AZURE_OPENAI_API_KEY=your-api-key
AZURE_ENDPOINT=https://your-resource.openai.azure.com
AZURE_CHAT_DEPLOYMENT=gpt-4o
AZURE_EMBEDDING_DEPLOYMENT=text-embedding-3-large

Simple Usage

import asyncio
from azure_llm_toolkit import AzureConfig, AzureLLMClient

async def main():
    # Create configuration (loads from environment variables)
    config = AzureConfig()
    
    # Create client
    client = AzureLLMClient(config=config)
    
    # Generate embeddings
    result = await client.embed_texts([
        "Hello, world!",
        "Azure OpenAI is powerful",
    ])
    print(f"Generated {len(result.embeddings)} embeddings")
    print(f"Usage: {result.usage.total_tokens} tokens")
    
    # Chat completion
    response = await client.chat_completion(
        messages=[
            {"role": "user", "content": "What is machine learning?"}
        ],
        system_prompt="You are a helpful AI assistant."
    )
    print(f"Response: {response.content}")
    print(f"Tokens: {response.usage.total_tokens}")

asyncio.run(main())

Advanced Usage

Logprob-Based Reranking

The library includes a powerful logprob-based reranker that provides calibrated relevance scores without requiring fine-tuning or specialized models. It uses token log probabilities from Azure OpenAI's chat completions to score documents.
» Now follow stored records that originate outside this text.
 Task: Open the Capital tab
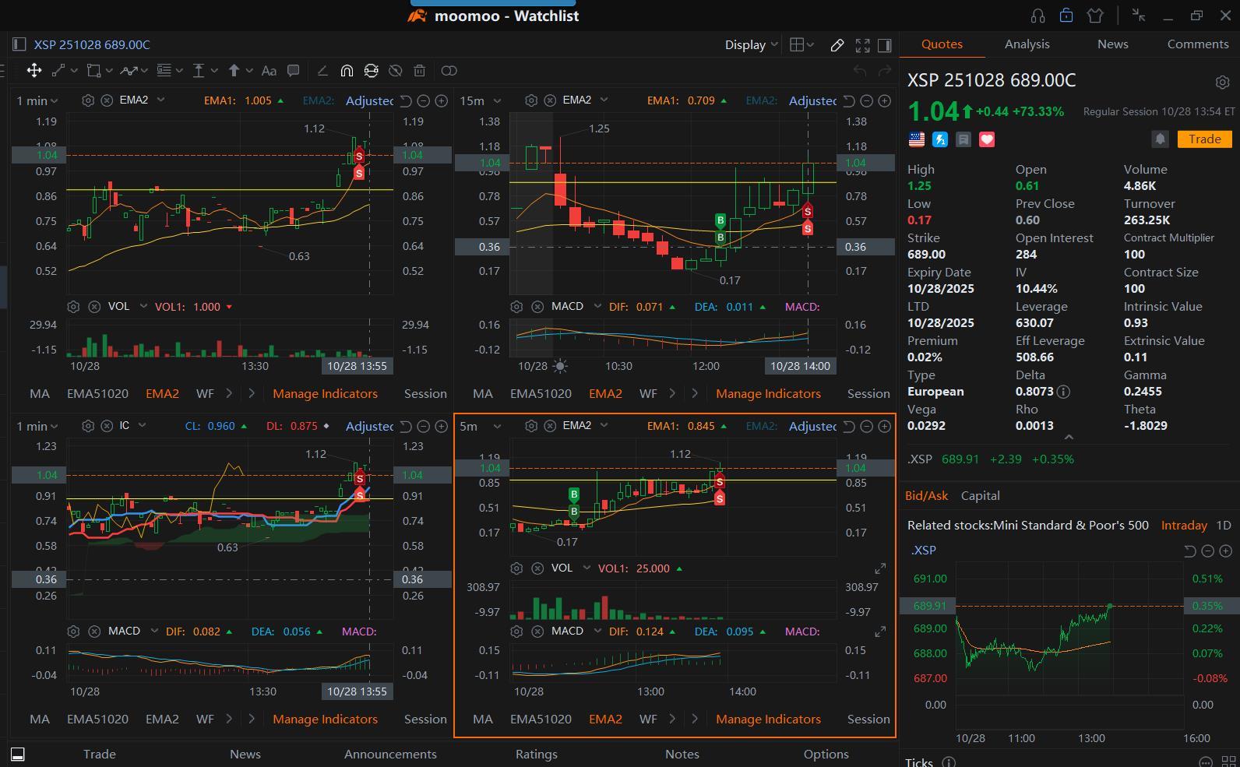(x=980, y=496)
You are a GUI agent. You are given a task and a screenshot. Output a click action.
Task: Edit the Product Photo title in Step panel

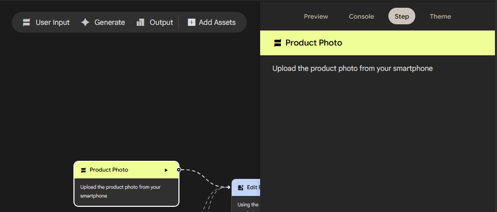pos(313,43)
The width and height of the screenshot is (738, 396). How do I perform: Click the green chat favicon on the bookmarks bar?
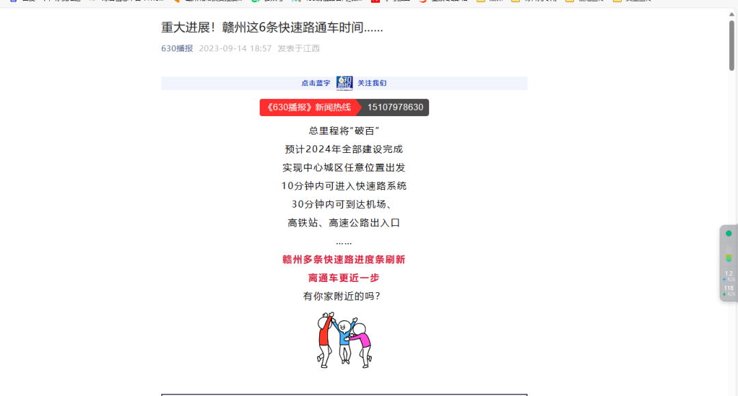click(x=255, y=3)
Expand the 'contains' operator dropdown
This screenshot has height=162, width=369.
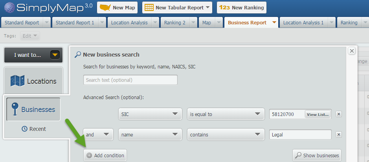(x=224, y=134)
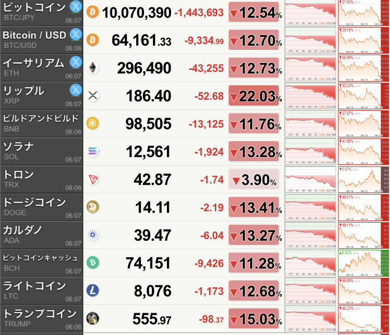Open X link beside リップル
The width and height of the screenshot is (390, 335).
[75, 90]
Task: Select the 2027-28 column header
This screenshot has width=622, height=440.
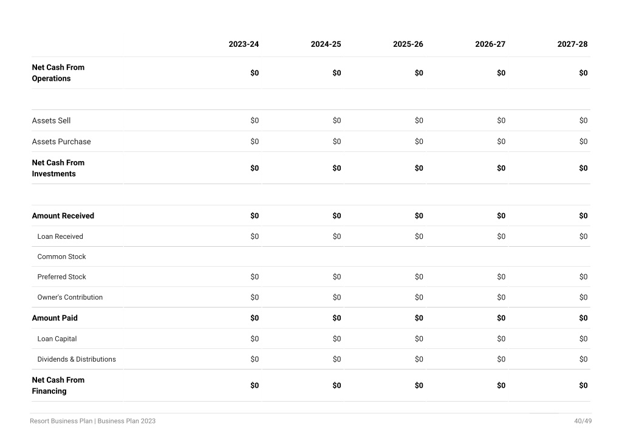Action: tap(572, 44)
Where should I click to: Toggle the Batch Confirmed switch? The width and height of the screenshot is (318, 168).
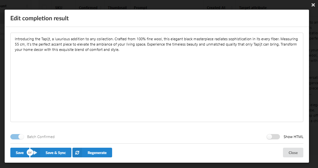pyautogui.click(x=17, y=137)
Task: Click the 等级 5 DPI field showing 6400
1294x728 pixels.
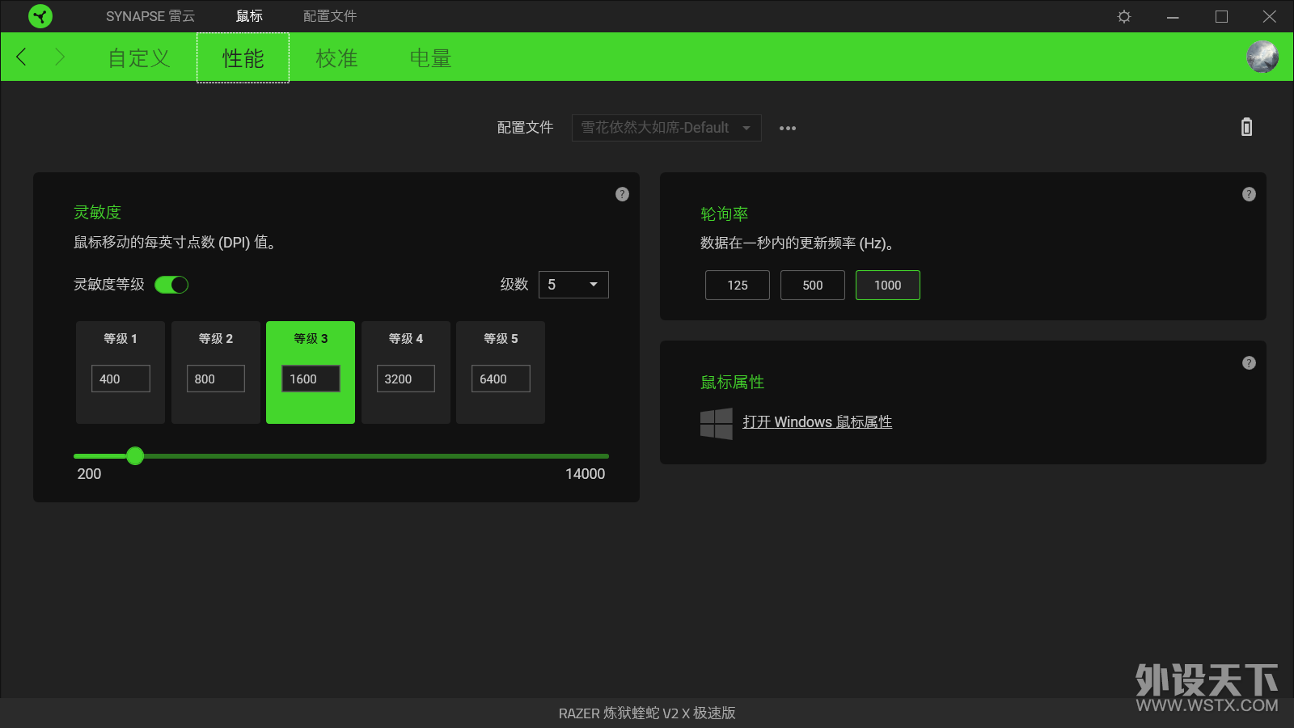Action: (x=501, y=379)
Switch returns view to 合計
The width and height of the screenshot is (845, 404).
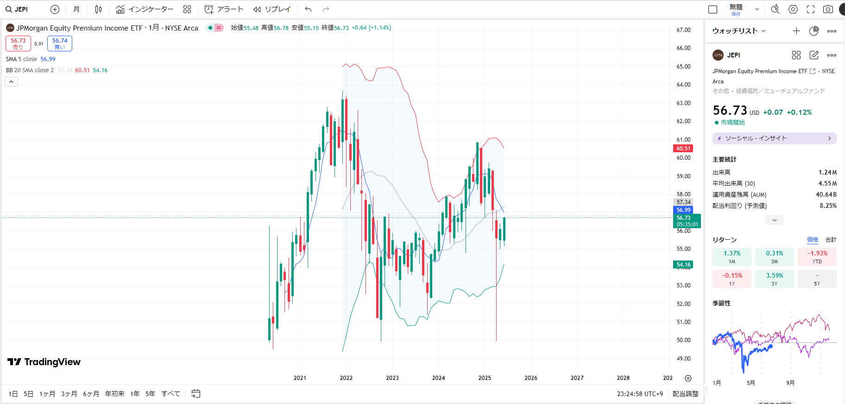831,240
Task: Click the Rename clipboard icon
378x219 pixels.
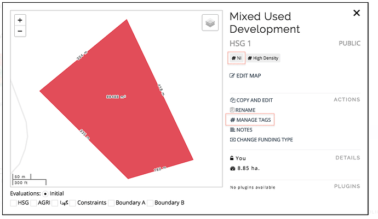Action: pos(232,110)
Built-in Rate Limiting: The reranker includes automatic rate limiting (default: 2700 RPM, 450k TPM) to prevent hitting Azure OpenAI quotas during parallel document scoring.

Basic Reranking

from azure_llm_toolkit import AzureLLMClient, AzureConfig
from azure_llm_toolkit.reranker import LogprobReranker

config = AzureConfig()
client = AzureLLMClient(config=config)

# Create reranker (defaults to gpt-4o-east-US)
reranker = LogprobReranker(client=client)

query = "What is machine learning?"
documents = [
    "Machine learning is a subset of AI that enables systems to learn from data.",
    "Python is a programming language.",
    "Deep learning uses neural networks with multiple layers.",
]

# Rerank documents by relevance
results = await reranker.rerank(query, documents, top_k=2)

for result in results:
    print(f"Score: {result.score:.3f} - {result.document}")

Custom Configuration

from azure_llm_toolkit.reranker import RerankerConfig, create_reranker

# Custom configuration with 5-level relevance scale
reranker = create_reranker(
    client=client,
    model="gpt-4o",
    bins=["0", "1", "2", "3", "4"],  # 5-level scale instead of default 11
    temperature=0.1,  # Lower temperature for more deterministic scores
    top_logprobs=3,
)

results = await reranker.rerank(query, documents)

Integration with RAG Pipelines

# Step 1: Retrieve candidates from vector database
retrieved_docs = vector_db.similarity_search(query, k=20)

# Step 2: Rerank for better relevance
reranker = LogprobReranker(client=client)
reranked = await reranker.rerank(query, retrieved_docs, top_k=5)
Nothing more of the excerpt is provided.